Mrs. Lewis, who is responsible for most of the design elements of the building, approved of the way they look.

“The drought resistant plants just look very pretty and there is no reason to get plants that need more water,” she said.

California’s historic drought led the state legislature to mandate a 25 percent water reduction, causing water agencies to raise prices for those who use too much.

Recent winter rains, which may become stronger than usual due to the weather pattern called El Nino, could dampen students’ enthusiasm to conserve.  But the poll showed they seemed to realize that even record rainfall this year would not overcome the long drought’s effects.

In the poll, out of the 53 students who said they’d heard of El Nino, 35 agreed with a statement saying that El Nino would not solve the drought crisis.

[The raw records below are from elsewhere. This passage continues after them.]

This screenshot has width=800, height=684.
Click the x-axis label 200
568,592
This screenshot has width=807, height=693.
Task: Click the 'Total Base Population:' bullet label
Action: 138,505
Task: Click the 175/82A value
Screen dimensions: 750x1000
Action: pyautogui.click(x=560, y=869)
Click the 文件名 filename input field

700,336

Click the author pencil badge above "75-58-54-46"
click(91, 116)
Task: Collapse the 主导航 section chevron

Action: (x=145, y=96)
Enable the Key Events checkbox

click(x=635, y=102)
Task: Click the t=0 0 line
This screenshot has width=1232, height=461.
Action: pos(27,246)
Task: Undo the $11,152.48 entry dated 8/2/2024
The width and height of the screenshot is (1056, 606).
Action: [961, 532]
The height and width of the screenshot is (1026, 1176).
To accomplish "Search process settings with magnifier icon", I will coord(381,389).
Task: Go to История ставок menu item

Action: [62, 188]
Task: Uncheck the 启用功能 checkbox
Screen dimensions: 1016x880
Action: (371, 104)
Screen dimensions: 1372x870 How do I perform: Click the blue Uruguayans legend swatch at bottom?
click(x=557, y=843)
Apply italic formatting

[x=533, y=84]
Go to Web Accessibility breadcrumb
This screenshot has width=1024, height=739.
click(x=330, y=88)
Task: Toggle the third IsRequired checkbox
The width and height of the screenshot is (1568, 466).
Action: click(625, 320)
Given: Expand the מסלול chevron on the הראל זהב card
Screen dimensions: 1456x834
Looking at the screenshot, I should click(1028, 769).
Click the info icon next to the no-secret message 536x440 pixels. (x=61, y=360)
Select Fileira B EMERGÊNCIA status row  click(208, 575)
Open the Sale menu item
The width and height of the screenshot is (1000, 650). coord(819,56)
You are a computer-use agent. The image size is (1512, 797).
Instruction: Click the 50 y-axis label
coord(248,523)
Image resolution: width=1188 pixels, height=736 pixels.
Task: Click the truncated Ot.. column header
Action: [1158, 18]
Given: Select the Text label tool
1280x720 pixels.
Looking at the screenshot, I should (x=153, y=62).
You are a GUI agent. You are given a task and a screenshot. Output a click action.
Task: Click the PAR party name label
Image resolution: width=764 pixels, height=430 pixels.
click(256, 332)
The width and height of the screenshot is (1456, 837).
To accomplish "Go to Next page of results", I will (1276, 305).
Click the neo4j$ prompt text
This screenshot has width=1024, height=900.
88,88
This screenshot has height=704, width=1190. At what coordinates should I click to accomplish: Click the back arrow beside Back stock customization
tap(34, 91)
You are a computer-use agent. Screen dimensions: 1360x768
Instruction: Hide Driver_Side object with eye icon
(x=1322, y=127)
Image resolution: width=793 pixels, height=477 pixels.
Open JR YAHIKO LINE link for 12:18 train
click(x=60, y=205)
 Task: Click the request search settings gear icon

California needs 58.2 inches of water over a two-year period to replenish the state’s water supplies and ovecome the drought, according to Joseph Reichenberger, a professor of civil engineering at Loyola Marymount University who specializes in water management. That would mean record rainfall for two years straight, he said.

“While El Niño may be coming, we still have a long way to go, and we need to be mindful of our water use and use it wisely and efficiently,” Mr. Reichenberger said on the Loyola Marymount website.

Science teacher Ms. Amy Sirkis said that much rain could cause other problems. 

“There are positives and negatives to El Nino,” said Ms. Sirkis. “The positive is that we’ll get rain which we desperately need, but the negative is that the ground is so dry that it could ultimately create mudslides.”

Science Department Chair, Dr. Noel, says people should prepare for the rain.

“In January, February and March there will be very intense periods of rain,” Dr. Noel said. “Buy your rain-boots, an umbrella and a little poncho.”